Abu ‘Utsmaan Ash-Shaabuuni rahimahullah berkata : “Dan tidak mentahrif (merubah) perkataan dari tempatnya, (seperti misal) dengan membawa makna ‘dua tangan’ pada makna ‘dua nikmat’ atau ‘dua kekuatan’ sebagaimana tahrif kelompok Mu’tazilah dan Jahmiyyah – semoga Allah membinasakan mereka - . Tidak pula men-takyif-nya dengan (pertanyaan) ‘bagaimana’, atau men-tasybih-nya dengan tangan kedua makhluk seperti tasybih-nya kelompok Musyabbihah – semoga Allah tidak memberi pertolongan kepada mereka – “ (Aqiidatus-Salaf wa Ashhaabil-Hadiits, hal. 37).
Adz-Dzahabi rahimahullah berkata : “Tidaklah penetapan sifat-sifat-Nya mengkonsekuensikan adanya penetapan tasybiih dan tajsiim, karena tasybiih itu hanyalah jika dikatakan : ‘tangan seperti tanganku’...... Adapun jika dikatakan : ‘tangan namun tidak menyerupai tanganku’, sebagaimana Dzaat-Nya tidak menyerupai dzat-dzat makhluk, pendengaran-Nya tidak menyerupai pendengaran-pendengaran makhluk, dan penglihatan tidak menyerupai penglihatan-penglihatan makhluk, maka itulah yang disebut tanziih” (Al-Arba’iin min Shifaati Rabbil-‘Aalamiin oleh Adz-Dzahabi, hal. 104, tahqiq : ‘Abdul-Qaadir ‘Athaa’; Maktabah Al-‘Uluum wal-Hikam, Cet. 1/1413 H).
Ibnu ‘Abdil-Barr rahimahullah berkata :  “Dan tidaklah mungkin terjadi pada orang yang berbicara tentang Allah sesuatu yang ternashkan dalam kitab-Nya disebut sebagai musyabbih, ketika ia tidak men-takyif-nya sedikitpun dan mengatakan tidak ada sesuatupun yang serupa dengan-Nya” (Al-Istidzkaar oleh Ibnu ‘Abdil-Barr, 8/150, tahqiq : Dr. ‘Abdul-Mu’thiy Al-Qal’ajiy; Daar Qutaibah, Cet. 1/1414 H). 
[Pejuang Islam Menanggapi]
BISMILLAHIR RAHMANIR RAHIM
Apa bedanya Fir'aun dengan kaum Wahhabi Mujassimah?

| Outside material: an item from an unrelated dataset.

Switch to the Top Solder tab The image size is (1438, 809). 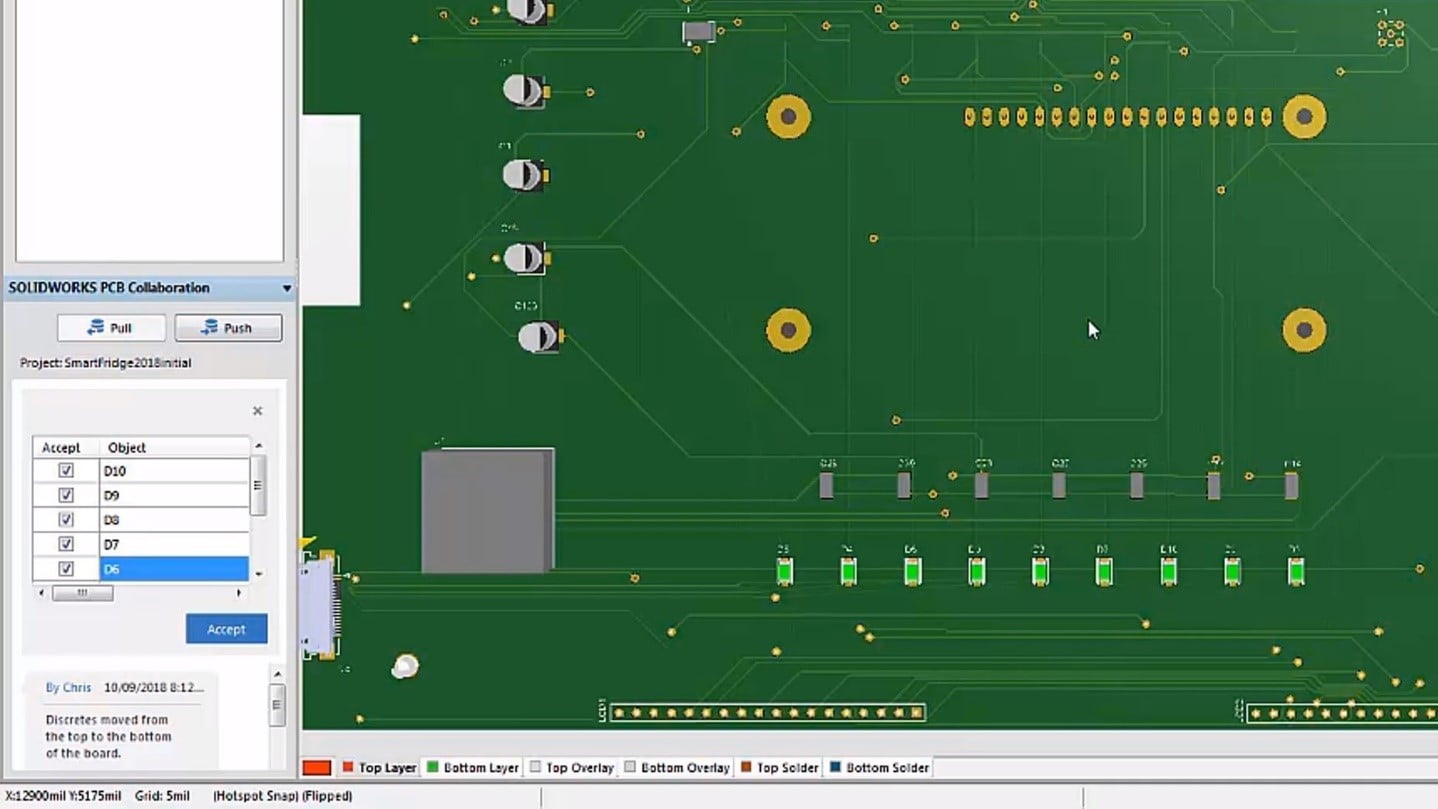pyautogui.click(x=790, y=767)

Fira’un berasal dari komunitas penyembah berhala, yang meyakini konsep tajsim dan tasyabuh. Ia mempercayai bahwa Tuhan bertempat dan berposisi, dan secara fisik memiliki kesamaan dengan mahluk.

Oleh karena itu ia merasa bisa melihat Tuhan dengan kasat mata, dan meyakini bahwa Tuhan berada di langit. Untuk itulah ia memerintahkan kaumnya untuk membangun bangunan tinggi, agar ia dapat menaiki bangunan tersebut dan melihat Tuhan. Hal ini teredaksi dalam Quran, dalam surat Al Qashash:38.

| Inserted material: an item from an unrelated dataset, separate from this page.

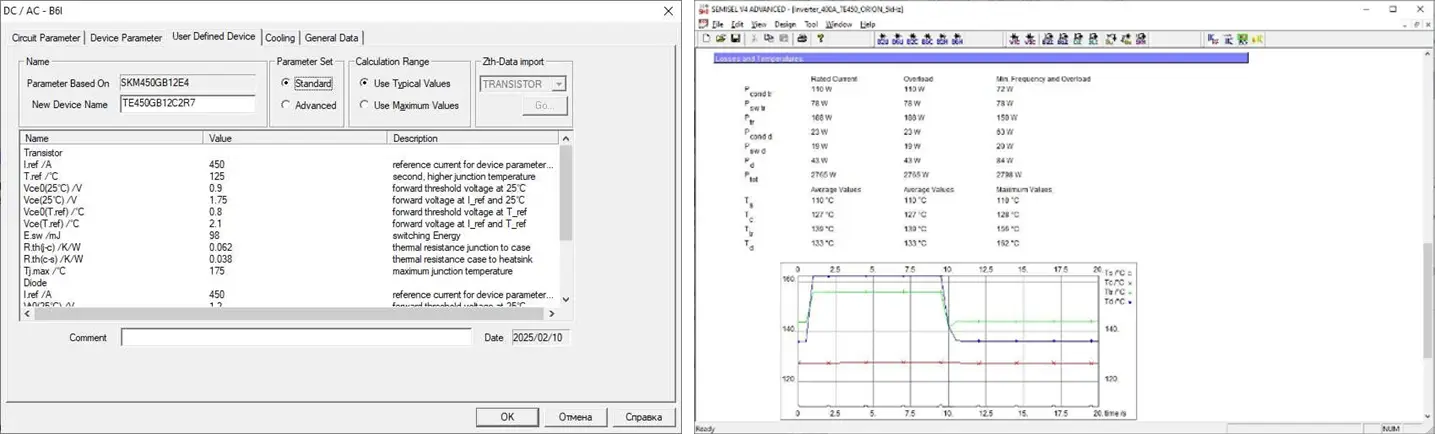Screen dimensions: 1435x434
Task: Select the Advanced parameter set option
Action: click(x=286, y=105)
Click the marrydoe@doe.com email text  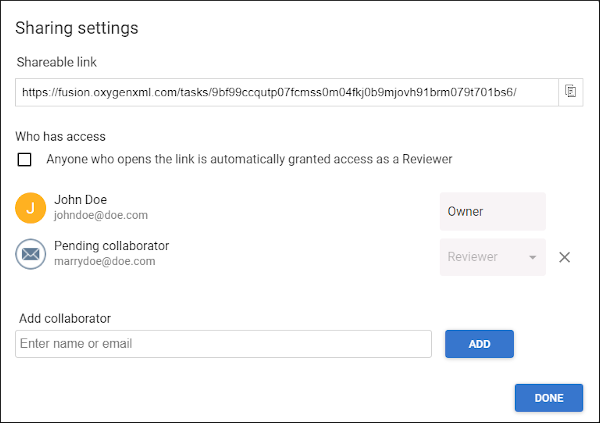105,261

“Dan berkata Fir’aun: ‘Hai pembesar kaumku, aku tidak mengetahui Tuhan bagimu selain aku. Maka bakarlah Hai Haman untukku TANAH LIAT kemudian buatkanlah untukku bangunan yang tinggi supaya aku dapat naik melihat Tuhan Musa, dan sesungguhnya aku benar-benar yakin bahawa Dia dari orang-orang pendusta.”

Firaun adalah seorang mujassimah dan musyabihah, selain pengakuan dirinya sebagai Tuhan. Karakater yang sama di temui pada golongan Salafi Wahabi, yang meyakini bahwa Tuhan berada di langit.

Firaun dan Salafi Wahabi memiliki pola fikir yang sama, bahwa Tuhan bertempat dan diliputi oleh sesuatu (ciptaanNya). Seperti terlihat dalam surat Al Qashash 38 diatas, bahwa Firaun berkeinginan melihat Tuhan di langit melalui bangunan tinggi untuk ia naiki.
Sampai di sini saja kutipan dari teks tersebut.